If an x is missing then x defaults to (). If the x are multiple expressions, then all such expressions are evaluated and the value of the last expression is bound to the corresponding v.
(setq <symbol> x)
destructively assigns a globally or locally-bound symbol a new value.
(set-car! <pair> x)
(set-cdr! <pair> y)
destructively assigns a pair a new car or cdr value, respectively.
(load <name>)
loads the specified file name (name is a string or a symbol.)
(read)
returns the Lisp expression read from input.
(print x1 x2 ... xk)
(println x1 x2 ... xk)
prints the expressions. Strings are quoted.
(write x1 x2 ... xk)
prints the expressions. Strings are not quoted.
(trace <0|1|2>)
(trace <0|1|2> <expr>)
disables tracing (0), enables tracing (1), and enables tracing with ENTER key press (2). The first form enables or disables tracing of expression evaluation. The second form enables or disables tracing of <expr> specifically.
(catch <expr>)
catch exceptions in the evaluation of an expression, returns the value of the expression or (ERR . n) for nonzero error code n.
(throw n)
throws error n, where n is a nonzero integer.
(begin x1 x2 ... xk)
sequentially evaluates expressions, returns the value of the last expression.
(while x y1 y2 ... yk)
while x is not () (meaning true), evaluates expressions y. Returns the last value of yk or () when the loop never ran.
(type <expr>)
returns a value -1 (nil), 0 (number), 1 (primitive), 2 (symbol), 3 (string), 4 (cons pair), 6 (closure) and 7 (macro) to identify the type of <expr>.
(quit)
exits Lisp.
Additional Lisp functions and macros are defined in init.lisp.
(defun <symbol> <variables> <expr>)
defines a named function with variables and a function body.
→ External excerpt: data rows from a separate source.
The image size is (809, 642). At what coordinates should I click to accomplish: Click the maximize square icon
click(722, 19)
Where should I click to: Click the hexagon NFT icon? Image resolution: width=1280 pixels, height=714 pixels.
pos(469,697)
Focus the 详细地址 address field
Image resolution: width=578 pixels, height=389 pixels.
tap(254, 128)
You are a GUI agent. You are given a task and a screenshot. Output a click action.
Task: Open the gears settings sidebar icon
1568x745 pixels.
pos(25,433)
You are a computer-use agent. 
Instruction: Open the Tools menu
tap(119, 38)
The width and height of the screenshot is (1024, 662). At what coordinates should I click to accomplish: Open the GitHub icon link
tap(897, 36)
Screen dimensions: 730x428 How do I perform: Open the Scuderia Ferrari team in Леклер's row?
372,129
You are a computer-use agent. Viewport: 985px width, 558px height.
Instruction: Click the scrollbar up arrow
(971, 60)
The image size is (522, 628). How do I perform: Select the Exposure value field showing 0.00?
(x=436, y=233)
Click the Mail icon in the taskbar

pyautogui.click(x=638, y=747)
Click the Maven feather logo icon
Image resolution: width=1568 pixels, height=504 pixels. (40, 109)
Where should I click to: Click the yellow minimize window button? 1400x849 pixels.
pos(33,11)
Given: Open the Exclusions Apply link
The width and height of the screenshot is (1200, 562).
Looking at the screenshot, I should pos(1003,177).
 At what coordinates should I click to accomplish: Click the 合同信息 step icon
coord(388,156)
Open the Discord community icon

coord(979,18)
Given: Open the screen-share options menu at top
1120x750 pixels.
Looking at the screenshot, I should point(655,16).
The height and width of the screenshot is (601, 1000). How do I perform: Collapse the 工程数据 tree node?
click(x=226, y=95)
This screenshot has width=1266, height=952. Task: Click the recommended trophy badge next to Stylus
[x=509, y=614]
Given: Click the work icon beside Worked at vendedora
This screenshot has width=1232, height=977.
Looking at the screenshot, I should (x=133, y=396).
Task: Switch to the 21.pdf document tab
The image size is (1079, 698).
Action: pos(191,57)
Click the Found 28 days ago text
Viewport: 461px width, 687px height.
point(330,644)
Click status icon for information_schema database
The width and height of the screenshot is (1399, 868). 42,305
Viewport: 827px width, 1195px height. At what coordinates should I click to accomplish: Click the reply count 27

A shorthand for (define <symbol> (lambda <variables> <expr>)).
(defmacro <symbol> <variables> <expr>)
defines a named macro with variables and a body. A shorthand for (define <symbol> (macro <variables> <expr>)).
(null? x)
(number? x)
(symbol? x)
(string? x)
(pair? x)
(atom? x)
(list? x)
returns #t if x is of a specific type or structure.
(equal? x y)
returns #t if values x and y are identical or structurally equal.
(list x1 x2 ... xn)
returns the list of evaluated x1, x2, ... xn.
(seq n1 n2)
(range n1 n2 [n3])
returns a list of numbers n1 up to but excluding n2, with an optional step n3 when specified.
(length t)
(append t1 t2)
(reverse t)
(member x t)
(foldr f x t)
(foldl f x t)
(min t)
(max t)
(filter f t)
(all? f t)
(any? f t)
(mapcar f t)
(map f t1 t2 ... tn)
(zip t1 t2 ... tn)
which are the common non-destructive list operations on lists t with functions f and values x.
(Y f)
is the fixed-point Y combinator.
(reveal f)
reveals the contents of f by displaying the lambda of a closure f and the body of a macro f.